The Pyrenean Sheepdog was first recognised by the Société Centrale Canine in 1926; today they recognise it as two breeds, the first the long-haired or Chien de Berger des Pyrénées À Poil Long and the second the smooth-faced or Chien de Berger des Pyrénées À Face Rase.

The Pyrenean Sheepdog is still used as a herding dog in the Pyrenees region, in France the breed is sometimes called the Labrit or Labri or the Berger des Pyrénées, it is often referred to as the Petit Berger which means Little Shepherd.

== Description ==
===Appearance===
The Pyrenean Sheepdog is a small to medium-sized breed (it is the smallest French herding breed) that resembles as small Berger Picard; they usually stand between 38 and 56 cm; the breed standards state the long-haired dogs are 40 to 50 cm and bitches 38 to 48 cm whilst smooth-faced dogs are 40 to 54 cm and bitches 40–52 cm. The breed weighs between 8 and 15 kg. The breed has a lean, athletic build which gives them both speed and endurance as is typical of smaller herding dogs; the varieties are anatomically almost identical, although the smooth-faced variety is described as being slightly shorter in the body and having more compact feet. The breed is considered very hardy and its build gives it impressive stamina, particularly so given the altitudes it works in, it easily covers over 32 km in a day.

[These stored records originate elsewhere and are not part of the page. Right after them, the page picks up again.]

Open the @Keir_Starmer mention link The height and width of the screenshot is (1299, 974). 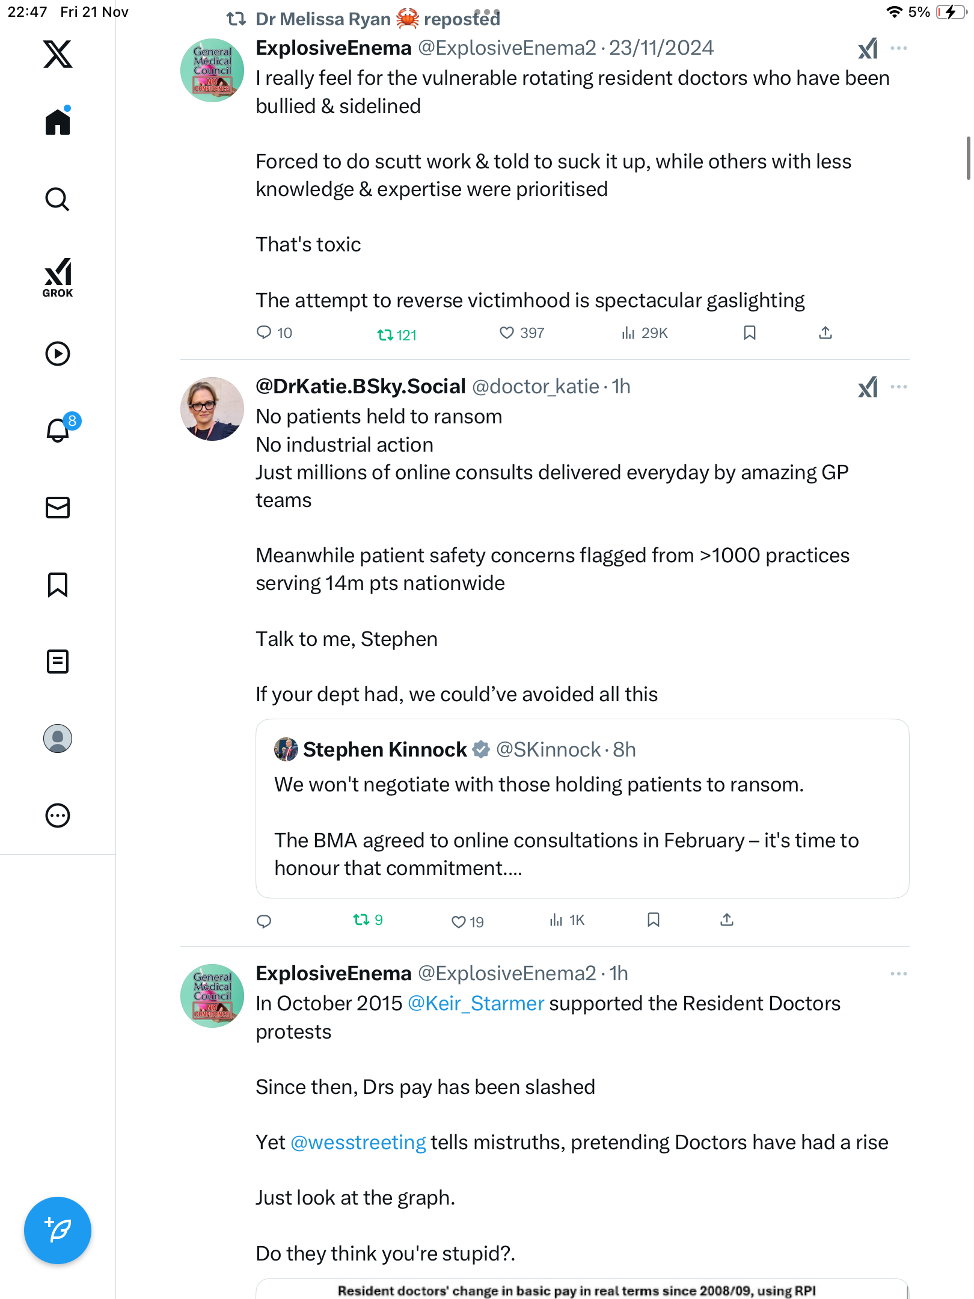tap(476, 1004)
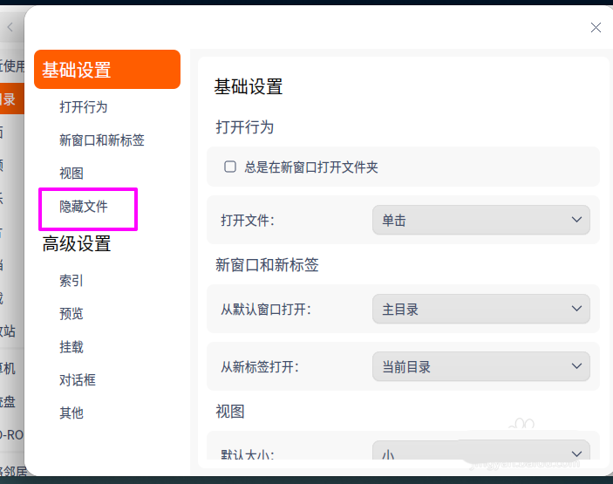Open 其他 settings section
This screenshot has width=613, height=484.
coord(72,413)
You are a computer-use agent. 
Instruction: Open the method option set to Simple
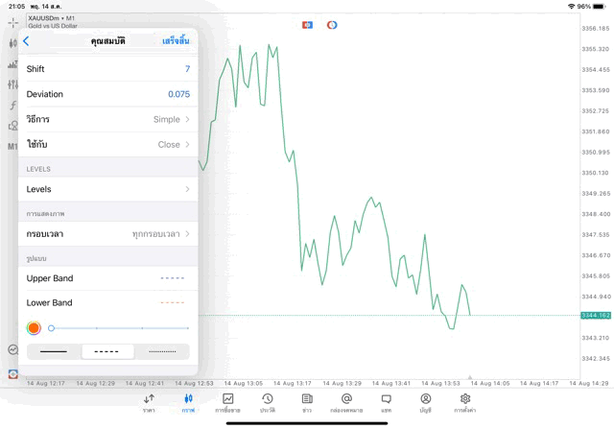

The Pyrenean Sheepdog's coat can be medium (known as goat-haired) or long, the long-haired varieties have longer hair on the face whilst the smooth-faced variety has much shorter hair on its face. The breed's coat provides excellent protection from extreme weather, particularly the long-haired variety, the variations seen in the breed's coats is an indication that the breed is primarily bred for working ability and not appearance. The breed can be fawn, grey, blue, brindle or black in colour which can be overlaid with black and also can have some white on the chest and limbs.

Traditionally the Pyrenean Sheepdog's ears and tail were docked although this custom is no longer common due to the procedures being restricted/ banned in numerous countries.

===Temperament===
The Pyrenean Sheepdog is an extremely active breed, sometimes described as a 'ball of fire', it is very intelligent and quick-witted, mischievous, has quick reactions and abundant nervous energy; like many breeds of sheepdogs the breed is rather wary of strangers although the smooth-faced variety is said to be less so.